# Tokyo 2020 Olympics Scraper

The purpose of this project is to scrape data from the [Tokyo 2020 Olympics](https://olympics.com/tokyo-2020/olympic-games/en/results/all-sports/medalists.htm) website using Selenium. After scraping the results, I will save the data into an Excel file that will later on be used to analyze the results of the Tokyo 2020 Olympics.

In [1]:
from selenium import webdriver
import pandas as pd

In [2]:
# Initialize Chrome
driver = webdriver.Chrome('C:\webdrivers\chromedriver.exe')

# Open Website
driver.get('https://olympics.com/tokyo-2020/olympic-games/en/results/all-sports/medalists.htm')

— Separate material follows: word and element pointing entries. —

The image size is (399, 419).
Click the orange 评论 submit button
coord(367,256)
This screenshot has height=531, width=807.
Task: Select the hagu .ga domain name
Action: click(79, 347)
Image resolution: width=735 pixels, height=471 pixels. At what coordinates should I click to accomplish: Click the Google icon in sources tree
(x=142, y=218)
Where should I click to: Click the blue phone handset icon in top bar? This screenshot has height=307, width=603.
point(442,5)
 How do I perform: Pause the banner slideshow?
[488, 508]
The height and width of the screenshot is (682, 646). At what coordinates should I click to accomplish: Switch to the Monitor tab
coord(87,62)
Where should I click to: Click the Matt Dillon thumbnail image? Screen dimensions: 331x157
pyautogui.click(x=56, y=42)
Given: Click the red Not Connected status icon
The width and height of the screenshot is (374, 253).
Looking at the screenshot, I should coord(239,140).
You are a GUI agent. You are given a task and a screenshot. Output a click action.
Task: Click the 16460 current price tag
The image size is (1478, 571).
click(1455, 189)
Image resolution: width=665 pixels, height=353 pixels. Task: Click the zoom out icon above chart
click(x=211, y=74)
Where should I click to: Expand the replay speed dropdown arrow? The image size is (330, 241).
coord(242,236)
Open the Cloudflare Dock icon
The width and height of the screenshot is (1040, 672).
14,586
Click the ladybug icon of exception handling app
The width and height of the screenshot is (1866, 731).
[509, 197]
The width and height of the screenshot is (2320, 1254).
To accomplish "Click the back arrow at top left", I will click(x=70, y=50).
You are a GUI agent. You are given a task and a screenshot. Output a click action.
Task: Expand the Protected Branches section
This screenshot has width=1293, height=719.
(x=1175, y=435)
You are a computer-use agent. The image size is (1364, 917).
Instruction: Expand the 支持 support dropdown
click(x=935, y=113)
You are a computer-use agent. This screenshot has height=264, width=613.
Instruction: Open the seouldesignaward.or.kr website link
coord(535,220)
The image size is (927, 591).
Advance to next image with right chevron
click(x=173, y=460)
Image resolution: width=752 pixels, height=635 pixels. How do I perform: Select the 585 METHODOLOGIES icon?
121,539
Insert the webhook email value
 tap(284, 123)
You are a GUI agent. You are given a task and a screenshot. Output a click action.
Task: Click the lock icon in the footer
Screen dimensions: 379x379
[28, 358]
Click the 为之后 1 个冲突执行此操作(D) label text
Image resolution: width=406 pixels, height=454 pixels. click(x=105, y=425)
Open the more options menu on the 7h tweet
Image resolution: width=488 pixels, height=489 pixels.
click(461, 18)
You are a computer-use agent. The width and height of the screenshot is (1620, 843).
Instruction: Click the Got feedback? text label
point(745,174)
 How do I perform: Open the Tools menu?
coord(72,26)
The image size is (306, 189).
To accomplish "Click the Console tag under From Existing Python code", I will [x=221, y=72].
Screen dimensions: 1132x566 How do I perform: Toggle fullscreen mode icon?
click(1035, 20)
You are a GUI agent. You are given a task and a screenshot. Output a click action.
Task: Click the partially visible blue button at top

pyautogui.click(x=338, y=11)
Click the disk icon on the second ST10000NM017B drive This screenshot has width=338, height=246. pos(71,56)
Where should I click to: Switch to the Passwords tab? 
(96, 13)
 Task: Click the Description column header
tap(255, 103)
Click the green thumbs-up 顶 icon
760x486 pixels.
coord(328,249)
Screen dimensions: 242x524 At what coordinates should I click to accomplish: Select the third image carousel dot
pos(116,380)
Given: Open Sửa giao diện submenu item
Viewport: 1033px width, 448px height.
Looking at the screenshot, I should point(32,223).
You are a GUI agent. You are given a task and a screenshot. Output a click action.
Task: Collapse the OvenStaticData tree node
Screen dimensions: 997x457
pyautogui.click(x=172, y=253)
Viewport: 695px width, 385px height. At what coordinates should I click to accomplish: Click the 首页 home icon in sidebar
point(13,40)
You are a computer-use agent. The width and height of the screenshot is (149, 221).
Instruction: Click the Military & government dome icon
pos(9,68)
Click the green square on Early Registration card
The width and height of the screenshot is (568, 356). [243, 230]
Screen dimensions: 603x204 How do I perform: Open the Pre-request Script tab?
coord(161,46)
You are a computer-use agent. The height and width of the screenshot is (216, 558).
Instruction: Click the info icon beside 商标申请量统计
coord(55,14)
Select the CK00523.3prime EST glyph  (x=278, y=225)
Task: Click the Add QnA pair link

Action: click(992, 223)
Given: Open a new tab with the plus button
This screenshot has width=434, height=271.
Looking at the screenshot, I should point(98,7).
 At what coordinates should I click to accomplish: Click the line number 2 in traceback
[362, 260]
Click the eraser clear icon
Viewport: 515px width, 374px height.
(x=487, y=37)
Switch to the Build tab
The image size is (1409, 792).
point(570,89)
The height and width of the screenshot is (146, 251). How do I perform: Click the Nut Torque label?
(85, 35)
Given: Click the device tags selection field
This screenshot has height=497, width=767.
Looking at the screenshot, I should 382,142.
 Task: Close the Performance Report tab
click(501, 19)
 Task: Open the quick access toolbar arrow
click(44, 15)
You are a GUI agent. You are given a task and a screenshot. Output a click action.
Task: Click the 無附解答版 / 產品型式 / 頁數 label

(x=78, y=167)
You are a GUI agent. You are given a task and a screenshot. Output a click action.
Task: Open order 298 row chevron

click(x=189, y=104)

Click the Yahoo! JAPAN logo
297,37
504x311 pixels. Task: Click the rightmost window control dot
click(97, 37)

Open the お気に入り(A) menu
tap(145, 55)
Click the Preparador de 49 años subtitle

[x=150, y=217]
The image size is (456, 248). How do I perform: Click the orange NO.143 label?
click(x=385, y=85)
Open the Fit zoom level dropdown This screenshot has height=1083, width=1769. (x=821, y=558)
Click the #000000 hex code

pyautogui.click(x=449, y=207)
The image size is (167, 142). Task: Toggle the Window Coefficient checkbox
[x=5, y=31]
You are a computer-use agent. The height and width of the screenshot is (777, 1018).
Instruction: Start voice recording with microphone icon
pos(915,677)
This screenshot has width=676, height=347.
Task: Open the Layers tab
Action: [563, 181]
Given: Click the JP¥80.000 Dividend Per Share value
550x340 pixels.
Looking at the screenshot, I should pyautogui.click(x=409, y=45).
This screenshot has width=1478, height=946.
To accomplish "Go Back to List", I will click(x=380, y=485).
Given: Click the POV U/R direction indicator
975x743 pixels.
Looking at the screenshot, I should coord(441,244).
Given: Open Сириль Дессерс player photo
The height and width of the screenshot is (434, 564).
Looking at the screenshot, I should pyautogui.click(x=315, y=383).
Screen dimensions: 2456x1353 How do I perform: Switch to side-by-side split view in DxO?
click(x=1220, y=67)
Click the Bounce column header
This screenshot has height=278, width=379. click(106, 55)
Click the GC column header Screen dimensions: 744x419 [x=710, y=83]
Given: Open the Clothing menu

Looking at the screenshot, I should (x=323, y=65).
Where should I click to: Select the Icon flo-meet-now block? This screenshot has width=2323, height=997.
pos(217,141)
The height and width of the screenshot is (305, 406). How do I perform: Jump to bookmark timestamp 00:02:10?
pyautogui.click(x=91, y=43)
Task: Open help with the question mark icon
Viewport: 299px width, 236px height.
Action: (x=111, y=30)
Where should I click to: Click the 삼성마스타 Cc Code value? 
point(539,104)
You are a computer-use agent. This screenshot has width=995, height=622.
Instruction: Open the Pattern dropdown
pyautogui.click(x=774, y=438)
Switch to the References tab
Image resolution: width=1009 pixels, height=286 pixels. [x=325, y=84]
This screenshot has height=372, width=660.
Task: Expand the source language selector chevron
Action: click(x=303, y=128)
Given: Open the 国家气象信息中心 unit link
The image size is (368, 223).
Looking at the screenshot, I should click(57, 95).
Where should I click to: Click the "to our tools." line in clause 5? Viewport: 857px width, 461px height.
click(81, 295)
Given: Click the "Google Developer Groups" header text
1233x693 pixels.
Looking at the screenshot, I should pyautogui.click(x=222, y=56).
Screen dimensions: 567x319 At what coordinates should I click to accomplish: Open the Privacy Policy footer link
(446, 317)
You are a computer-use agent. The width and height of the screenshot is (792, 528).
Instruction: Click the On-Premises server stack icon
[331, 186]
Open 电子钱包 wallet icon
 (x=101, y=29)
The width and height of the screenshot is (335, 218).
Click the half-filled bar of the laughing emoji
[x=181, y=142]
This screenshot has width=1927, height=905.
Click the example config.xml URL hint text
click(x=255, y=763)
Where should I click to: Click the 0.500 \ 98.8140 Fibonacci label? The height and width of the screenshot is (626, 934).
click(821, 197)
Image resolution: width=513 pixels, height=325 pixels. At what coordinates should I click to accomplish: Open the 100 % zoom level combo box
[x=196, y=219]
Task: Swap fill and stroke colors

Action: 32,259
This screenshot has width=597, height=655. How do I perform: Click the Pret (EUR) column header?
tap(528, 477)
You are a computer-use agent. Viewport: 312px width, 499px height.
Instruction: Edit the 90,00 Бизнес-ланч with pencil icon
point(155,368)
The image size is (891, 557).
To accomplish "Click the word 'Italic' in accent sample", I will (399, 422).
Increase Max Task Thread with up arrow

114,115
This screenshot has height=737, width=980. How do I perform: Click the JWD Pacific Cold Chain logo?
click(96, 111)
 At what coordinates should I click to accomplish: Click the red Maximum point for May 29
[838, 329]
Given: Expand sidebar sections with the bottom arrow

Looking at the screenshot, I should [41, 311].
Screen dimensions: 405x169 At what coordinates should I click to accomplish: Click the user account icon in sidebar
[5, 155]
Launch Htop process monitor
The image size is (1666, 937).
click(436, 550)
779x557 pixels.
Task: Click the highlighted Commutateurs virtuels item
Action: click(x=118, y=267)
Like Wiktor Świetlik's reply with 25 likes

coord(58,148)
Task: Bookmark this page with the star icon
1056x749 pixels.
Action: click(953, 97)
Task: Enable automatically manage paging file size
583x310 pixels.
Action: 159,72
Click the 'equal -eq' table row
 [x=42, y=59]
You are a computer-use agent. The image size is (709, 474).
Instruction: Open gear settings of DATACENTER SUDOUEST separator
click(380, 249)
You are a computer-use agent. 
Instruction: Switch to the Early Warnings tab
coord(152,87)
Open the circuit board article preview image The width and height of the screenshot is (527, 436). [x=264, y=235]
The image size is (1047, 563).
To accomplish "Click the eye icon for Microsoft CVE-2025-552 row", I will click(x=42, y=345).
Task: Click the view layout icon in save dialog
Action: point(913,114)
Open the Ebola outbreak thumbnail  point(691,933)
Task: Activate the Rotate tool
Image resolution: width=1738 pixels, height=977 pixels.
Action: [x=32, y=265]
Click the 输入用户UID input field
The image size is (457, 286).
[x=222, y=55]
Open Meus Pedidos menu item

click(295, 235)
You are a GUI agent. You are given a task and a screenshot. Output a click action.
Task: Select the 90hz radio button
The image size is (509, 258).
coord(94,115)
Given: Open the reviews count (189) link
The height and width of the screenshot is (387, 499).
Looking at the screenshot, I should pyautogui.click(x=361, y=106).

![image.png](attachment:image.png)

In [3]:
# Create empty list for results
olympics_results = []

In [4]:
# Loop through each page and scrape the results
for k in range(121):
    
    # Get variables using XPath
    name = driver.find_elements_by_xpath('//div[@class="playerTag"]/a/span[2]')
    country = driver.find_elements_by_xpath('//tbody/tr/td/a/div/span[1]')
    sport = driver.find_elements_by_xpath('//tbody/tr/td[3]/a')
    event = driver.find_elements_by_xpath('//tbody/tr/td[4]')
    medal = driver.find_elements_by_xpath('//tbody/tr/td[5]/img')
    
    # Load results into a dictionary
    for i in range(len(name)):
        olympics_dict={'Name': name[i].text,
                       'Country': country[i].text,
                       'Sport': sport[i].text,
                       'Event': event[i].text,
                       'Medal': medal[i].get_attribute('alt') 
        }
        olympics_results.append(olympics_dict)
    
    # Click next button to scrape next page
    next_button=driver.find_element_by_xpath('(//a[@class="page-link"])[9]')
    try:
        next_button.click()
    except:
        pass

In [5]:
# Convert list of results to a data frame
olympics_df = pd.DataFrame(olympics_results)
olympics_df

Unnamed: 0,Name,Country,Sport,Event,Medal
0,CAVARS Agnis,Latvia,3x3 Basketball,Men,Gold Medal
1,KRUMINS Edgars,Latvia,3x3 Basketball,Men,Gold Medal
2,LASMANIS Karlis,Latvia,3x3 Basketball,Men,Gold Medal
3,MIEZIS Nauris,Latvia,3x3 Basketball,Men,Gold Medal
4,DOLSON Stefanie,United States of America,3x3 Basketball,Women,Gold Medal
...,...,...,...,...,...
2396,KOLIADENKO Iryna,Ukraine,Wrestling,Women's Freestyle 62kg,Bronze Medal
2397,ZHUMANAZAROVA Meerim,Kyrgyzstan,Wrestling,Women's Freestyle 68kg,Bronze Medal
2398,CHERKASOVA Alla,Ukraine,Wrestling,Women's Freestyle 68kg,Bronze Medal
2399,ZHOU Qian,People's Republic of China,Wrestling,Women's Freestyle 76kg,Bronze Medal


In [6]:
# Save results to an Excel file
olympics_df.to_excel('2020_olympics_data.xlsx', index= False)